Lorsque nous trouvions un ruisseau dans la montagne, nous buvions et nous nous lavions le visage. Les arrêts étaient rares et nous progressions à une allure régulière. Peu de temps après l'aube, nous arrivâmes à une ferme-
chalet de montagne. Le fermier ne sembla pas étonné de nous voir et il nous montra le foin fauché. La maison et la grange ne faisaient qu'un seul bâtiment. Les animaux de la ferme étaient à l'écurie dans un enclos au rez-de-chaussée alors que les pièces d'habitation et le foin occupaient l'étage supérieur. Je m'endormis dans le foin tandis que le soleil s'élevait au-dessus des montagnes.
La plupart d'entre nous se réveilla au milieu de l'après-midi. Cette nuit, nous traverserions la frontière. Les conversations et spéculations sur ce que nous ferions après notre traversée en Espagne allaient bon train. Les guides pensaient qu'il n'y aurait pas de difficulté à contacter le consulat britannique le plus proche et obtenir de l'aide.
La femme du fermier avait préparé un grand ragoût de viande bouillie. Il était nourrissant, bien que non relevé, mais nous le mangeâmes voracement. La nourriture avait été peu abondante ces deux derniers jours.

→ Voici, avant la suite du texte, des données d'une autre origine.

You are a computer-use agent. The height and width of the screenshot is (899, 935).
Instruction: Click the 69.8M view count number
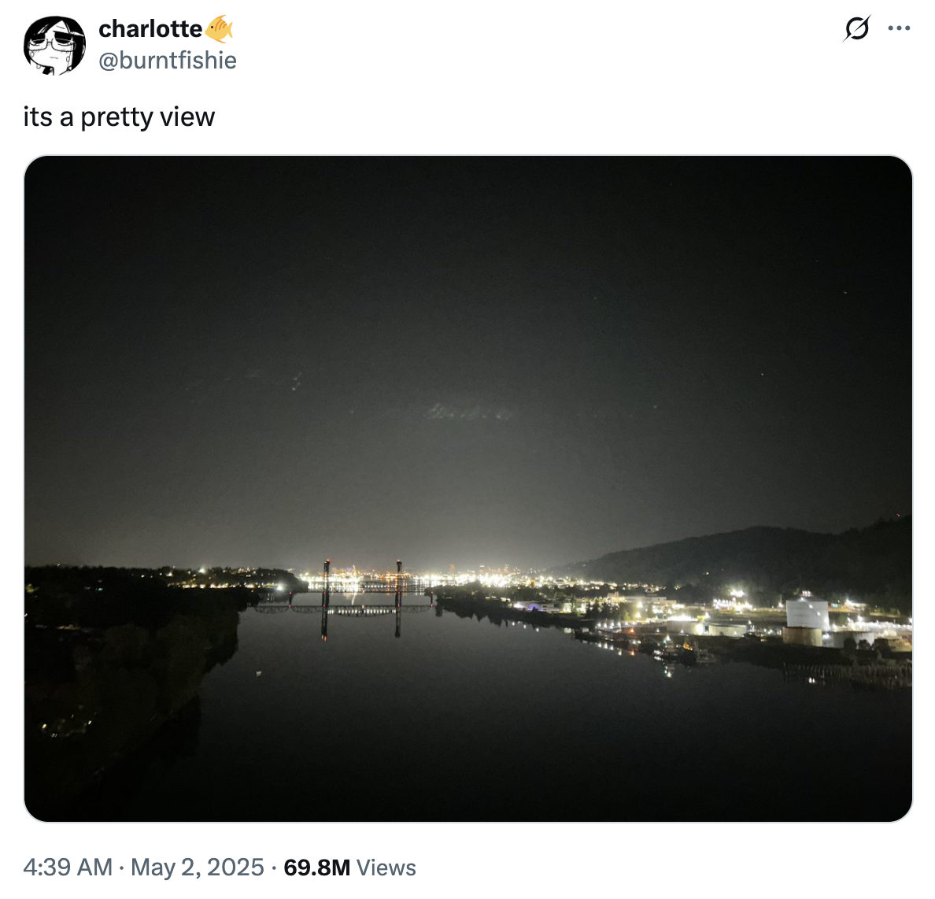(316, 868)
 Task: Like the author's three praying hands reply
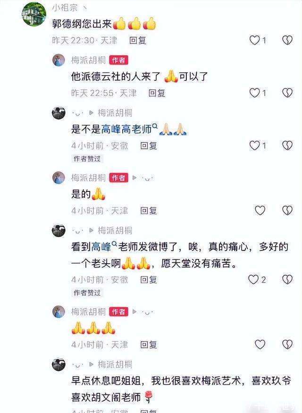click(x=260, y=344)
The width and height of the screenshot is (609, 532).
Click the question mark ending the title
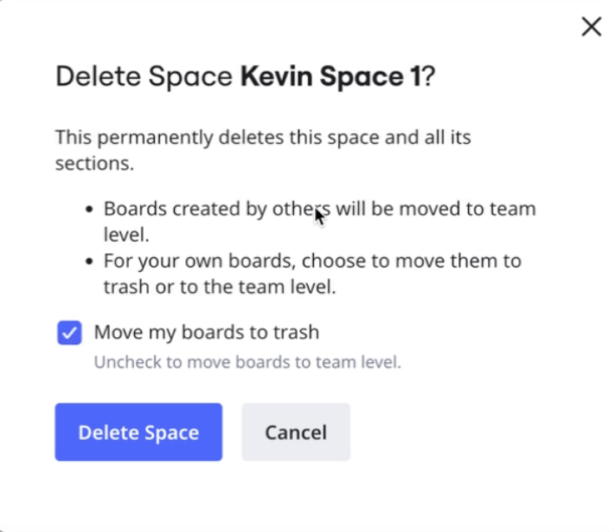pyautogui.click(x=429, y=76)
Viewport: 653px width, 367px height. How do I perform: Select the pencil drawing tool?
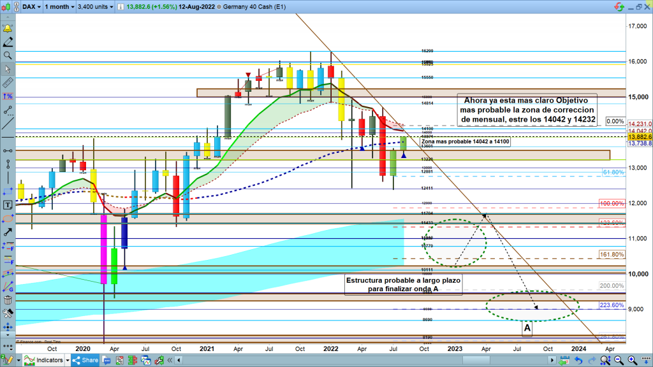click(8, 43)
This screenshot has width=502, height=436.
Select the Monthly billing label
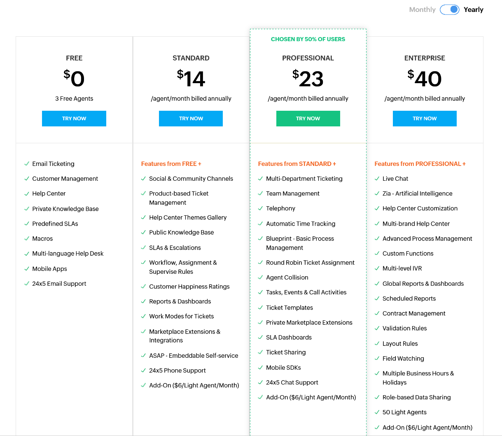pyautogui.click(x=422, y=9)
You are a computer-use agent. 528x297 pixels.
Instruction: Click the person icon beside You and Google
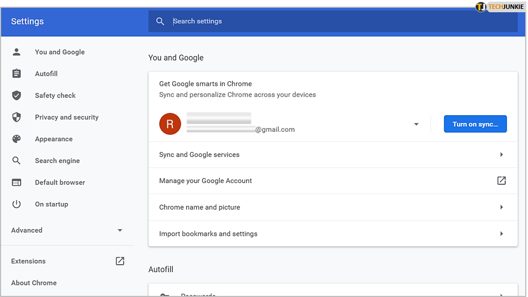pos(17,52)
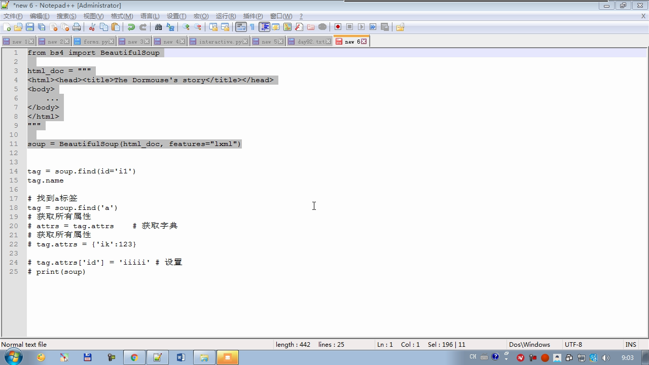Toggle word wrap in the toolbar

tap(241, 27)
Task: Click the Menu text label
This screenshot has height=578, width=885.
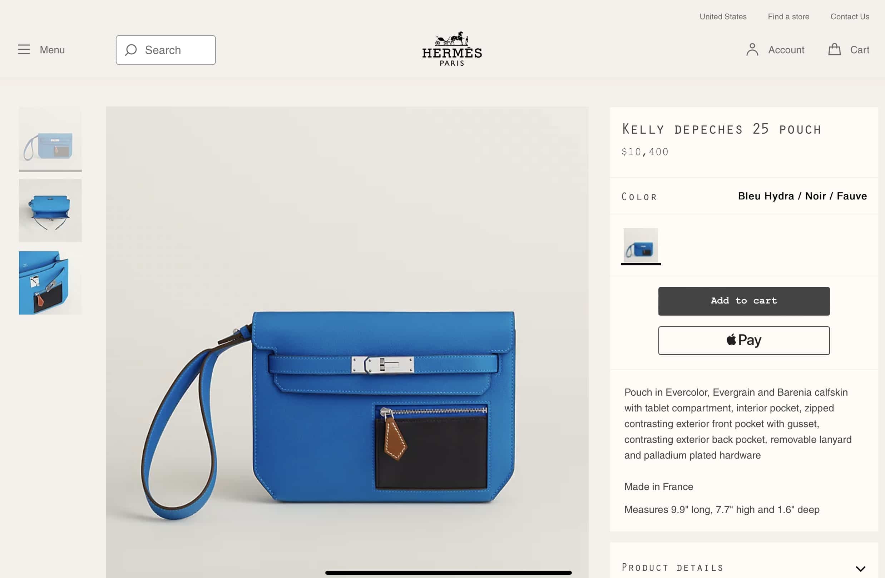Action: [52, 50]
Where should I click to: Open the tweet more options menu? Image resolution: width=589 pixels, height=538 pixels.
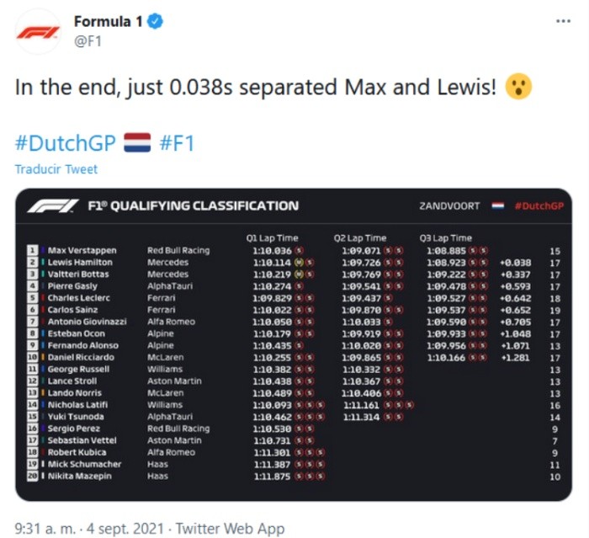pos(563,22)
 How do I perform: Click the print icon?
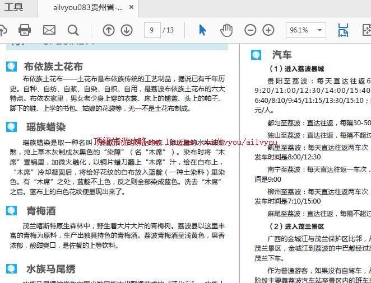point(25,30)
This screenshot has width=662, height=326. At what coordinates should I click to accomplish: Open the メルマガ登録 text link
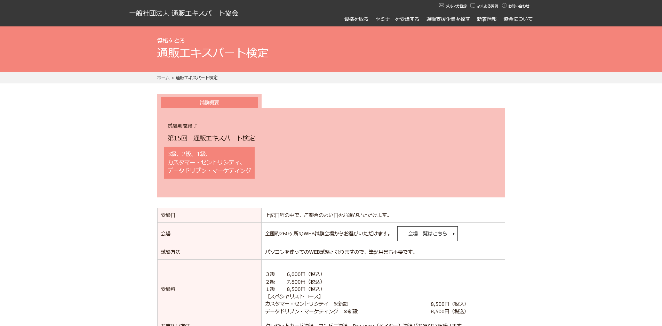456,6
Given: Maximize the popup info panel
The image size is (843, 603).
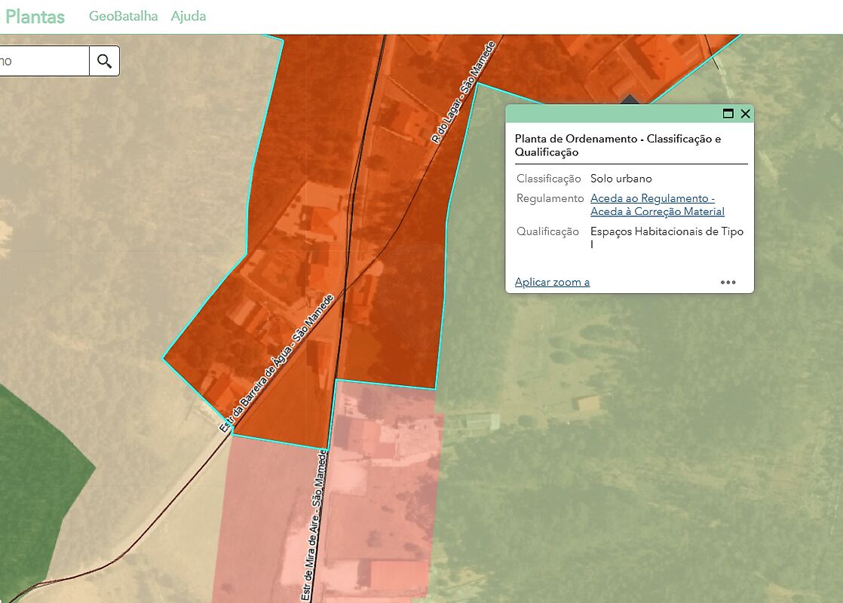Looking at the screenshot, I should pyautogui.click(x=728, y=114).
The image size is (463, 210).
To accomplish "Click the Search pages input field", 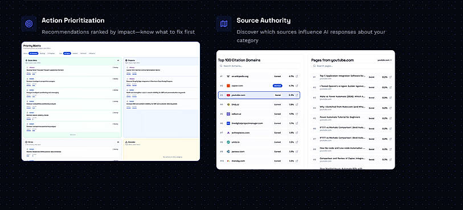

Après le lever du jour, nous quittâmes la maison. Nous avançâmes avec empressement sur un sentier escarpé mais balisé. Bientôt le sentier se rétrécit en un étroit passage rocailleux. Seule une chèvre au pied sûr pouvait négocier un tel passage. Alors que nous grimpions plus haut, la montagne semblait se transformer en un solide rocher. A la faible lumière des étoiles, je pouvais souvent voir des précipices abrupts au-dessous du chemin.
A minuit, nos guides estimèrent que nous étions à trois ou quatre kilomètres de la frontière. La plus grande prudence était maintenant recommandée. En quelques minutes, des semaines de travail et de plans pouvaient échouer. Nous nous arrêtâmes souvent pour écouter et regarder attentivement dans l'obscurité.
Nous traversâmes ce qui semblait être la crête la plus haute des montagnes et continuâmes le chemin rocailleux. Les guides étaient soulagés d'être alors de l'autre côté de la frontière(1), mais nous devions poursuivre plus loin en Espagne avant l'aube. Dans cette région accidentée, il serait facile pour les Allemands de rallier le territoire espagnol et de nous capturer jusque là.
Le chemin était meilleur et se poursuivait le long d'un torrent rapide. Jusque là, nous avions échappé à la fois aux Allemands et aux gardes frontaliers espagnols. Le labeur et le suspense de ces trois dernières nuits semblait être un rêve.
En bas du chemin, nous pouvions voir de la fumée s'échapper d'une cheminée. Un des guides partit devant pour vérifier. Il revint et nous descendîmes vers une maison de berger basque.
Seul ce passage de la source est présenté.